*What is being asked*. Please print every record that follows, keeping each one exactly as it is.
[Input data Boundary: Start]
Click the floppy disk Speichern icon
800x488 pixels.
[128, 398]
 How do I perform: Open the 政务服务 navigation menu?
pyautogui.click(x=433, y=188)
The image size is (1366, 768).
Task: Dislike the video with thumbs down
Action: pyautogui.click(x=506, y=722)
[Input data Boundary: End]
*Expected answer*.
Click the floppy disk Speichern icon
800x488 pixels.
[128, 398]
 How do I perform: Open the 政务服务 navigation menu?
pyautogui.click(x=433, y=188)
The image size is (1366, 768).
Task: Dislike the video with thumbs down
Action: pyautogui.click(x=506, y=722)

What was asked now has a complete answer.